Chairman of the Von der Heyden Group Sven von der Heyden said:
The recent sale of one of the Group’s biggest real estate investments to date has led to a comfortable position of liquidity during such unprecedented times. This strength enables us to continue to focus on delivering a high return on the Group’s real estate developments and investment opportunities while ensuring a sustainable growth strategy in the restructuring of our hospitality Group, IBB Hotel Collection. The Von der Heyden Group’s capital growth is at the core of our strategy; as our asset management business expands beyond Ukraine, our mission is to continue to thrive for more positive operational results for our stakeholders.

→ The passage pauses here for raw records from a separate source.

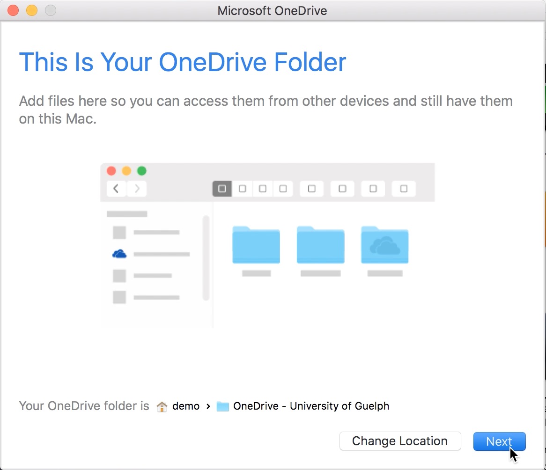Click the back arrow in the illustrated Finder toolbar
Screen dimensions: 546x470
117,189
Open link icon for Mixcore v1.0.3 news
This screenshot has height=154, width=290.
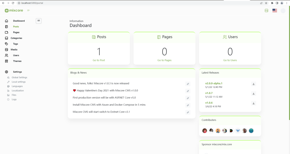(x=188, y=84)
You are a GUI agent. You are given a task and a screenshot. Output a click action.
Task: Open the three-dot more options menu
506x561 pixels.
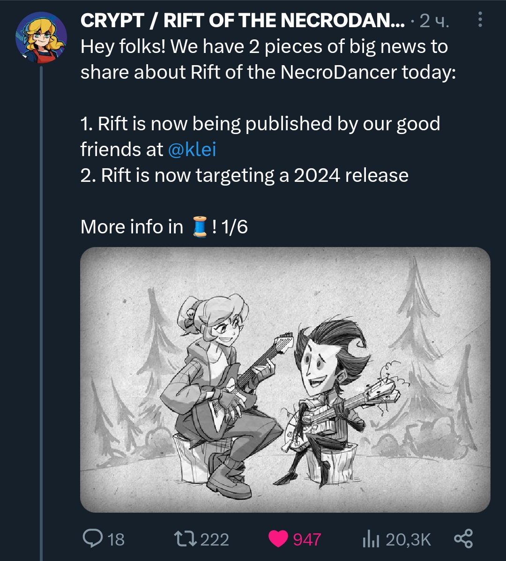click(x=479, y=19)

Bob RottinghuisThe Group’s CEO Bob Rottinghuis adds: The current pandemic undoubtedly will have a long-lasting impact on (real estate) markets across the globe and the way people work going forward. It shows once more that the wellbeing of employees and their families as well as of business partners is critical at all times. Because of the flexibility of our staff, our business has continued in recent weeks without interruption, for which we are very grateful to them. Furthermore, timing is everything, both in buying and selling assets, as well as in starting new developments and business endeavours. The expansion of our activities and its resulting diversification, yet focus on our strengths, will further enhance our Group’s stable growth path in the remainder of this already unforgettable decade.